La caída del caballo impresiona por su sinceridad y por las implicaciones que tiene para quienes sufren -los ciudadanos- el culebrón impenitente del soberanismo catalán, que, pese a los indultos, o quizás a causa de ellos, no ha sabido encauzarse hacia una gobernanza productiva y ha encadenado, en cambio, episodios perturbadores y hasta grotescos. Una presidenta del Parlament suspendida tras decretarse apertura de juicio oral contra ella por corrupción. Bronca. Un minuto de silencio saboteado por un puñado de jubilados radicales. Bronca. Un vicepresidente fulminado en mitad del fuego cruzado. Cisma. Un partido del que dependen casi 300 altos cargos (entre la gente que Junts tiene colocada en el Govern y en las empresas públicas que de él derivan) y 23 millones en sueldos que deshoja la margarita con mariachis en la puerta de la sede. Rubor.

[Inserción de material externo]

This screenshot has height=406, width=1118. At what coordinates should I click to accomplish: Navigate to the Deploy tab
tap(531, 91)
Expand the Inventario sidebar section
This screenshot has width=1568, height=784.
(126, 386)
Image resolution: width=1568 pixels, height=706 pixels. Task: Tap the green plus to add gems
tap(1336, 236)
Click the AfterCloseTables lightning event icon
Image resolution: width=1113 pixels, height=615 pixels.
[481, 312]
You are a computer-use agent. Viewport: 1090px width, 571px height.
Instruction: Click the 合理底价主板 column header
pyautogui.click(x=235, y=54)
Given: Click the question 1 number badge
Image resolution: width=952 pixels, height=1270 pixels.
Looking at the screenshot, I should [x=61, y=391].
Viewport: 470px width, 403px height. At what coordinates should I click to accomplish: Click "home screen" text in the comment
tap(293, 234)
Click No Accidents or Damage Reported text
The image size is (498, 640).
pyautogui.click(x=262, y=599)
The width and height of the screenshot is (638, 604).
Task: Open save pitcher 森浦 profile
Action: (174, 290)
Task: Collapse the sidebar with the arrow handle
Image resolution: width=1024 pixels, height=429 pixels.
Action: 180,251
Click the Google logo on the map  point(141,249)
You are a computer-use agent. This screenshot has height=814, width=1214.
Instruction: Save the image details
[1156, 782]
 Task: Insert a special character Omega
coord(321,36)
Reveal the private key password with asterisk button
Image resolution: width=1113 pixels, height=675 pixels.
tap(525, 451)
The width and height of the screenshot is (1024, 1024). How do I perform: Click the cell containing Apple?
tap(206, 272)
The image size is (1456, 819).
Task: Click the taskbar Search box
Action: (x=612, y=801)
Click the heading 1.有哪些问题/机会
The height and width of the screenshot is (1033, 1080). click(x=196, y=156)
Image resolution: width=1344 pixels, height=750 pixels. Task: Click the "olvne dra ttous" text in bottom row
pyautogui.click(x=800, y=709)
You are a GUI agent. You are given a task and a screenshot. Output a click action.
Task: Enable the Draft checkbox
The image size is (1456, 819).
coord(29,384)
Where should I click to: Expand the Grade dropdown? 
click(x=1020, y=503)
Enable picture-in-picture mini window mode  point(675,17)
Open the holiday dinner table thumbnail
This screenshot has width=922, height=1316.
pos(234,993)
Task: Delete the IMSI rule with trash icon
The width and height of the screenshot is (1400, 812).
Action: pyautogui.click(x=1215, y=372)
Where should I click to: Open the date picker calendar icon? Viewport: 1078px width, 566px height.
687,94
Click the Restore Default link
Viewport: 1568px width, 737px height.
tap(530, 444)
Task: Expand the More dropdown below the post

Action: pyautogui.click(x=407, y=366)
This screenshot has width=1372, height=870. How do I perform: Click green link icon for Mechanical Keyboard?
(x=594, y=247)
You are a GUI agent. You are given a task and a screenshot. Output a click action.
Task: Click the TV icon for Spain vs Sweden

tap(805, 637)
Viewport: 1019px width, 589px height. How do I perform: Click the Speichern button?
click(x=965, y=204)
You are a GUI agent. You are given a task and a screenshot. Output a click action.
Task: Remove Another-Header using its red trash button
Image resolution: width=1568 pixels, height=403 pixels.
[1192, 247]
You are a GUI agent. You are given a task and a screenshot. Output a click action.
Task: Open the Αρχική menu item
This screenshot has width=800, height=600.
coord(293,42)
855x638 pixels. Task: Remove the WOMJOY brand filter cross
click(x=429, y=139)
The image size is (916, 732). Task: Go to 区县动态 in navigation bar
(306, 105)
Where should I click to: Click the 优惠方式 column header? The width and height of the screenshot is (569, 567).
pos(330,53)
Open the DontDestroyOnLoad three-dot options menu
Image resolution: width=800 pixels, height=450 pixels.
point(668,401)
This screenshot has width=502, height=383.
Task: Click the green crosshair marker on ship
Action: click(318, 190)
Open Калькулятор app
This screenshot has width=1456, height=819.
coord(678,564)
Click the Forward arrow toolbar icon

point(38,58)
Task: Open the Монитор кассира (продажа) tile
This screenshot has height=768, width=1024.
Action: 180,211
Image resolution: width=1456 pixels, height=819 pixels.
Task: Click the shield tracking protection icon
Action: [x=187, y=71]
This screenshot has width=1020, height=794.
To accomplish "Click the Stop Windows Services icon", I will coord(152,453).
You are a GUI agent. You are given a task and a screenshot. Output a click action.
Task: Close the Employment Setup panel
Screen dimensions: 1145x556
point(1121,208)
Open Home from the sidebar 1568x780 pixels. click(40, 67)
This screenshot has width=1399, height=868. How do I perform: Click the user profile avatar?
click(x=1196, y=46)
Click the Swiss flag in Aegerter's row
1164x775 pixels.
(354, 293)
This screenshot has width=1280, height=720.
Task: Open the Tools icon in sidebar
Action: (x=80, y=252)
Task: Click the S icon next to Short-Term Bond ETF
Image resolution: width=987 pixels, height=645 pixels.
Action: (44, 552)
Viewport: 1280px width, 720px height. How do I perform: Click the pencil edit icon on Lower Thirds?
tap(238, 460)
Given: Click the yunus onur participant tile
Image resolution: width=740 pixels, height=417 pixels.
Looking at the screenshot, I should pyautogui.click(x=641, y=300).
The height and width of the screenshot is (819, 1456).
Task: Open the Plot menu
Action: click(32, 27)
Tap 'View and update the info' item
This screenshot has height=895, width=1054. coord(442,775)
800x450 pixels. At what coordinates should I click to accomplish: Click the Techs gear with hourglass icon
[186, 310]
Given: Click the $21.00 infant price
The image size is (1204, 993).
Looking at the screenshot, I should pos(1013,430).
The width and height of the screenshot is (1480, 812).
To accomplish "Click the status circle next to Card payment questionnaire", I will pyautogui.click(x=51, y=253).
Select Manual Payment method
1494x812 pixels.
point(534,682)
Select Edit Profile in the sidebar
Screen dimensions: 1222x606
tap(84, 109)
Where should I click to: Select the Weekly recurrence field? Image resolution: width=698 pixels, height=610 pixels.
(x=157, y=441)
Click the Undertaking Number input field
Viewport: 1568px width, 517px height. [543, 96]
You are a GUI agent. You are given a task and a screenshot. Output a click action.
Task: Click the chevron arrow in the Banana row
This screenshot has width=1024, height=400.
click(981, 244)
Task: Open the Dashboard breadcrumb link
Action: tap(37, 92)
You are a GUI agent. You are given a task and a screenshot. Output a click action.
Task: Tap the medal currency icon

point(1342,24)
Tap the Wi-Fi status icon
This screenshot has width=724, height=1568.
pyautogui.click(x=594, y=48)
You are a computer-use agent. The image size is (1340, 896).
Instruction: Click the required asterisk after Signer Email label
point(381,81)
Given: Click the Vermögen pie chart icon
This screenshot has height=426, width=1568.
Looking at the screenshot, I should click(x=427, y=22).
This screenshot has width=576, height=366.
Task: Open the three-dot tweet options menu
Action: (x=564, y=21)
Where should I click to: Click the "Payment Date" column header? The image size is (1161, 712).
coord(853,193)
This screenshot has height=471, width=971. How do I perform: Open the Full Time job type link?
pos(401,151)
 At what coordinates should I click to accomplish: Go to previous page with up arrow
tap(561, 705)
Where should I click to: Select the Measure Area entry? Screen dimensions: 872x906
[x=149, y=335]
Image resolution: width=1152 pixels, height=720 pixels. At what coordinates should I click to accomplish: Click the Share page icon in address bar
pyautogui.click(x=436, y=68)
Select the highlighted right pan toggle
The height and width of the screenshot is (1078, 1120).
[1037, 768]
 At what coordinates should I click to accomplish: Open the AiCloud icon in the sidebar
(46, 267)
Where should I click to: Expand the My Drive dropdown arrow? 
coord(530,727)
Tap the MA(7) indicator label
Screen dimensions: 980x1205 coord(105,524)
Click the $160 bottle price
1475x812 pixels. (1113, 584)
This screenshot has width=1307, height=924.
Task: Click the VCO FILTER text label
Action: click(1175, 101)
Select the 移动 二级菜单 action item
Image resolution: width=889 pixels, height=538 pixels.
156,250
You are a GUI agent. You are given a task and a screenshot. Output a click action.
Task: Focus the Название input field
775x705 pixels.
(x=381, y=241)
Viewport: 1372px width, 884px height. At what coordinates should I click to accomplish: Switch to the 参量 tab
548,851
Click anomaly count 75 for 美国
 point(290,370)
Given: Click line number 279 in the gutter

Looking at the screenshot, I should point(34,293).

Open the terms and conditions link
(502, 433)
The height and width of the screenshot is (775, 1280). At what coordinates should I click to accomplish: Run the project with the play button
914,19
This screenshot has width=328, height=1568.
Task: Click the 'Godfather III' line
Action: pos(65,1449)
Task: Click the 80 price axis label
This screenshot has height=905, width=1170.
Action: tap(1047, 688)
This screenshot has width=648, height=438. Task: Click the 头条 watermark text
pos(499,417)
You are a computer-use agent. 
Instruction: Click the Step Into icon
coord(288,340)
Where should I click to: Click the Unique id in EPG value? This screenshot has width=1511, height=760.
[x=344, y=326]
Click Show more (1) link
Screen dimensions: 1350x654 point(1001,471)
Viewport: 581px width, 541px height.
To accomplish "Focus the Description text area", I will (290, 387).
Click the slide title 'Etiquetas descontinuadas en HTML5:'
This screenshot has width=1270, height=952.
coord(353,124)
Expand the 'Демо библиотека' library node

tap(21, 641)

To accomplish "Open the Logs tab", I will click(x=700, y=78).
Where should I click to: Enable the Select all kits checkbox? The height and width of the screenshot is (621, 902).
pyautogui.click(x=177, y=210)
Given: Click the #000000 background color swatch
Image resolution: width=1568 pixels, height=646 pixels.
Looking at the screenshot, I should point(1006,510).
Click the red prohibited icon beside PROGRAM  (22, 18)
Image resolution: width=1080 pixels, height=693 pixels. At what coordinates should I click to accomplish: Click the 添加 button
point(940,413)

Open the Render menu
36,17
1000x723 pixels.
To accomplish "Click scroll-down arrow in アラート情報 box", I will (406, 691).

No hace falta tener una bola de cristal para adivinar que tanto Junts como ERC tienen muchas papeletas para salir malheridos de esta crisis con trazas de tormenta perfecta por la cercanía de las próximas elecciones municipales, la inminente negociación presupuestaria de ERC con Pedro Sánchez y una barra libre fiscal en la que republicanos y posconvergentes, con la cartera de Hacienda aún en su poder, tampoco se ponen de acuerdo. Jaume Giró aboga por bajar Patrimonio y Aragonès, obviamente, se niega.
El detalle viene al caso para recordar que el 'procés' era el único pegamento que mantenía unidos a los socios del Govern y eso ya no existe. ERC, partido imprevisible donde los haya, ha decidido que su misión política es «negociar con cualquier Gobierno de España», una lección en la que los alumnos (Bildu y ahora los republicanos catalanes) amagan con superar al maestro (el PNV).
Con este panorama, ERC podría tenerlo más crudo que Junts en las urnas. Laura Borràs y los suyos siempre podrán apelar al victimismo para movilizar a todos los irredentos de la causa. Además, no hay que olvidarlo, hace cuatro años Junts pactó más alcaldías con el PSC que la propia Esquerra. Aunque sin financiación y sin una mínima cohesión interna, no hay proyecto que sobreviva. Es a Aragonès a quien más puede acogotarle el fantasma de la desmovilización de su electorado. Sánchez, atención, ya se frota las manos porque un triunfo rotundo del PSC en mayo supondría una catapulta inmejorable de cara a esas generales en las que, dicen todos, batallará hasta el final cual Robin Hood.